# Diseño de Amplificador para señales de baja frecuencia



## Electrowolf (Ago 14, 2010)

Hola a todos

bien, antes que nada quiero agradecerles el apoyo que brindan a traves de este foro, mi caso es el siguiente:

necesito diseñar un amplificador no inversor (cosa mas facil diran) el problema que tengo es que lo requiero para amplificar una señal de audio que tiene un rango de frecuencias entre los 0.1 Hz y los 200 Hz.

la señal tiene una amplitud aproximada de 400mv y qusiera amplificarla aproximadamente unas 10 o 15 veces como para que a la salida tenga entre 4 y 5 volts.

intente amplificarla con un lm386, pero la vdd es que me producia mas ruido de lo que realmente amplificaba, me producia distocion desde la entrada de mi circuito.

por cierto les platico mas o menos de que se trata para que puedan ayudarme mejor.

el proyecto es un fonocardiograma (capta los sonidos del corazon), para la cuestion del filtrado estoy usando unos integrados ts272 que trabajan muy bien y con una sola fuente de alimentacion (no es necesaria la alimentacion negativa), claro que solo obtengo la mitad psitiva d emi señal pero es suficiente para que se pueda escuchar en una bocina, los filtros funcionan bien, pero el amplificador de salida es lo que necesito.

por cierto la alimentacion que toy usando para el circuito es de 5 volts.


----------



## ecotronico (Ago 16, 2010)

Hola Electrowolf :

Verifica que el filtro sea pasabanda en la entrada de tu amplificador.



> ...claro que solo obtengo la mitad psitiva d emi señal pero es suficiente para que se pueda escuchar en una bocina...



¿Estás seguro de esto?
Entonces es recomendable usar un condensador en serie entre el amplficador y la bocina.


----------



## Quyque82 (Ago 16, 2010)

Hola pues lo suyo como dice metropolis es que uses un buen pasabanda o mejor un pasabajos.
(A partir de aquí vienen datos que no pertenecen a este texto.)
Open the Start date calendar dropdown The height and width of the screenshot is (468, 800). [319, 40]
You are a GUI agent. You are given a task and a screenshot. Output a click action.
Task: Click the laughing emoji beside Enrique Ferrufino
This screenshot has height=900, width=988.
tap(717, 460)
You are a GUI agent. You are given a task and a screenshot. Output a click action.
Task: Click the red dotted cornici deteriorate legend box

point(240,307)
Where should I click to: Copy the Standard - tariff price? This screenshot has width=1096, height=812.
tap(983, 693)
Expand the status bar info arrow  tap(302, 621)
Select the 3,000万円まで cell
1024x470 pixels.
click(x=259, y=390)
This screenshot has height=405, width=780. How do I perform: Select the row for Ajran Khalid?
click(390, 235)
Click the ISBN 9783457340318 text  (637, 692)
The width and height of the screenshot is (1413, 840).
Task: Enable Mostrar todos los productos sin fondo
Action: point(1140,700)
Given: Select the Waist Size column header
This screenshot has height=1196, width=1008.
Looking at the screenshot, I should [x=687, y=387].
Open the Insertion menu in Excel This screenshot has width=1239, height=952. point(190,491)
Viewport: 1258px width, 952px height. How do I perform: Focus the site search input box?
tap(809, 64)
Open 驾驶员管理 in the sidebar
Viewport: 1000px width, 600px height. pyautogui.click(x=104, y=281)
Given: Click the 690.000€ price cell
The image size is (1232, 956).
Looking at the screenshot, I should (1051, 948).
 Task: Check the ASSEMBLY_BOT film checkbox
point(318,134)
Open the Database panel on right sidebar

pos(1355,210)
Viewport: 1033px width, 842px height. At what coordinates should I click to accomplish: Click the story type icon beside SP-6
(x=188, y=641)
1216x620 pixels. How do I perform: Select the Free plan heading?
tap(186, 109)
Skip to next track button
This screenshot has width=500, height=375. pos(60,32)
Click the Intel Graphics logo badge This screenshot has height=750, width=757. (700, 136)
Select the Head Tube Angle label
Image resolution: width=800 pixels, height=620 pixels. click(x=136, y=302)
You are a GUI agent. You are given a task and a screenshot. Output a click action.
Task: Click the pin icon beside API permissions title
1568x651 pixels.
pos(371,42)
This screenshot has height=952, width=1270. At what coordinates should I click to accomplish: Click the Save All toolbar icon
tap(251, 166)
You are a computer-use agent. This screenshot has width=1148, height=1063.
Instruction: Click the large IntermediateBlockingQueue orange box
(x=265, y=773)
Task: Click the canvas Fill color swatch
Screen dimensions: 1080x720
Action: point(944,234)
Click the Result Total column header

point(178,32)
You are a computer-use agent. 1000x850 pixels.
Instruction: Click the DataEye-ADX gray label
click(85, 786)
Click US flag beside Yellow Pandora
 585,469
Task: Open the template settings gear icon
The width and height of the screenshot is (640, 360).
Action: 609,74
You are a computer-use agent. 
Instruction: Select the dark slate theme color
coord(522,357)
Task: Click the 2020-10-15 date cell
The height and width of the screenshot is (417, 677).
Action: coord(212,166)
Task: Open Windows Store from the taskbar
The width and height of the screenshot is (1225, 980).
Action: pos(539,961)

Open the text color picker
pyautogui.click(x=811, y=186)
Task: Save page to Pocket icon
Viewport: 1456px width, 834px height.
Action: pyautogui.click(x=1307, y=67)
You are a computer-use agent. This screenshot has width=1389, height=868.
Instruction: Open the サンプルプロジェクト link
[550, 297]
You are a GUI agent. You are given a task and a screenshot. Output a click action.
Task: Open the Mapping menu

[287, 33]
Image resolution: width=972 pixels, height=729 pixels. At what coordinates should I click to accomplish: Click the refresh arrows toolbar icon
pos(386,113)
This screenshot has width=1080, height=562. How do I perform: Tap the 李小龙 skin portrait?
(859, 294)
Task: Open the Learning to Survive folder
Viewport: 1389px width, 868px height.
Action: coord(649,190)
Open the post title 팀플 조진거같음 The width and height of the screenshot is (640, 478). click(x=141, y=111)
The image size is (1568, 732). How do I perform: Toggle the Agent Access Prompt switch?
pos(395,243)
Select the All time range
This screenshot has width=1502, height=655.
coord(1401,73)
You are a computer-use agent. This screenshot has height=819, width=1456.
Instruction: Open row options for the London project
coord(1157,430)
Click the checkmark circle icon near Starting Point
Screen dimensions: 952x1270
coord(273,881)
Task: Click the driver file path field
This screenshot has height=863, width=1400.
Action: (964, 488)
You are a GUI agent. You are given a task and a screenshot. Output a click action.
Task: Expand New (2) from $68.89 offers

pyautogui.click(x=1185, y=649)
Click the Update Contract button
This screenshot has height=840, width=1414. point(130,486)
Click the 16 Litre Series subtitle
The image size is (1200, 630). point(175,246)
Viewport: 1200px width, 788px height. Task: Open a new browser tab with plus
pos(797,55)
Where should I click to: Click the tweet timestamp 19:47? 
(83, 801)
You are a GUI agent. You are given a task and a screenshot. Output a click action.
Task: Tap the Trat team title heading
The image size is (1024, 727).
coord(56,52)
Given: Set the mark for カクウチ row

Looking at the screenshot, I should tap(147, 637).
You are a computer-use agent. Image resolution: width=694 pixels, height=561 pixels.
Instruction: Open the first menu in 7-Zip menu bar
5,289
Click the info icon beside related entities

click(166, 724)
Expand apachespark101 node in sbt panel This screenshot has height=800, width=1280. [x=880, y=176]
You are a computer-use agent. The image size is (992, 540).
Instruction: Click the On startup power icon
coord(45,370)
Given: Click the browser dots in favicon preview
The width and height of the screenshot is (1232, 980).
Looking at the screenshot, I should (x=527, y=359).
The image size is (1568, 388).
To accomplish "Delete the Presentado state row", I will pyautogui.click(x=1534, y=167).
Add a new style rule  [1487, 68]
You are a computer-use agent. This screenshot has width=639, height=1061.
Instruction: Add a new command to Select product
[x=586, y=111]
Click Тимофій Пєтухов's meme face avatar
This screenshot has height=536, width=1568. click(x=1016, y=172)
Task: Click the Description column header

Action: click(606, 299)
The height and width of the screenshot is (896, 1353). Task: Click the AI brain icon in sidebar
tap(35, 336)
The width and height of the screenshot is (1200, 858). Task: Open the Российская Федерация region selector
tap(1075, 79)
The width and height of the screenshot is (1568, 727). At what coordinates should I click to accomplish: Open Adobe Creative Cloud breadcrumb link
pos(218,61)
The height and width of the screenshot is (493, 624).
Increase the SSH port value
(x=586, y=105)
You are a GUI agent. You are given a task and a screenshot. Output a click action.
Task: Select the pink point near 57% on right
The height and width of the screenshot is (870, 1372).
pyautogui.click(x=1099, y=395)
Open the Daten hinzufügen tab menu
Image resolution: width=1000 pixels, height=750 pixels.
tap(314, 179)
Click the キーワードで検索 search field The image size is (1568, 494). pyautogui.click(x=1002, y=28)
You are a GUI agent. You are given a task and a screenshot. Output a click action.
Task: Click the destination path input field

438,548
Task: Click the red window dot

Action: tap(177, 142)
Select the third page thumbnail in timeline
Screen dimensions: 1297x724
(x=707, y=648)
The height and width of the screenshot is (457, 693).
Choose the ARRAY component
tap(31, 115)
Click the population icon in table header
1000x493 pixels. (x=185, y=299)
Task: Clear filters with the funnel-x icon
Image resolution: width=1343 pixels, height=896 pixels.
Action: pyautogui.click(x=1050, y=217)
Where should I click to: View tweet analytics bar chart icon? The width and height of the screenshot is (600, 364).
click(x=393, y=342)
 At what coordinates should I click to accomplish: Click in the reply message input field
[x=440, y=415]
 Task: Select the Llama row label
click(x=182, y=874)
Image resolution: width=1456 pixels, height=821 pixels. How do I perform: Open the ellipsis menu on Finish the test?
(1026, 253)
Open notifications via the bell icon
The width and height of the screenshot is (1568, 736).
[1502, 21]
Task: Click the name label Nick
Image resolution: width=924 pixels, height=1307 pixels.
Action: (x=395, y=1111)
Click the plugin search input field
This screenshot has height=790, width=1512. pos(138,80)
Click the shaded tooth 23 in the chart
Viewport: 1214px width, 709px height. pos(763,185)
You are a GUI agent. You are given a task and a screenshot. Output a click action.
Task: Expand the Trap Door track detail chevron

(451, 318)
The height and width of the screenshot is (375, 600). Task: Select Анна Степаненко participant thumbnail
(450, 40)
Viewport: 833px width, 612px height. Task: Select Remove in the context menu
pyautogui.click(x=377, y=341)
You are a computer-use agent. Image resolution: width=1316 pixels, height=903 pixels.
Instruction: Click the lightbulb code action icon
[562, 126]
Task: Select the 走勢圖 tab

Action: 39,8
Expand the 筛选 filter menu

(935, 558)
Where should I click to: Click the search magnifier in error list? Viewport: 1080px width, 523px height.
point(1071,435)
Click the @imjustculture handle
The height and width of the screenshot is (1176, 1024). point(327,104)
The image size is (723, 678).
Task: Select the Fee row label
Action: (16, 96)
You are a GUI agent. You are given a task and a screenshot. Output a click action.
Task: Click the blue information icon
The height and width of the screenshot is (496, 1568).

Busca como se implementa un filtro Chebyshef o Butterworth, son los mejores.

Ya que las ganancias del lm386 no son muy estables, yo me fijé en la pág. 6 del datasheet:

http://www.farnell.com/datasheets/36970.pdf

Por último, yo pienso que sería mejor implementar un amplificador de instrumentación por que tendrá mejor ganancia en modo diferencial y peor ganancia en modo común, ¿Qué opinais vosotros?


----------



## Mandrake (Ago 18, 2010)

Electrowolf dijo:


> . . .  la señal tiene una amplitud aproximada de 400mv y qusiera amplificarla aproximadamente unas 10 o 15 veces como para que a la salida tenga entre 4 y 5 volts . . .  intente amplificarla con un lm386 . . .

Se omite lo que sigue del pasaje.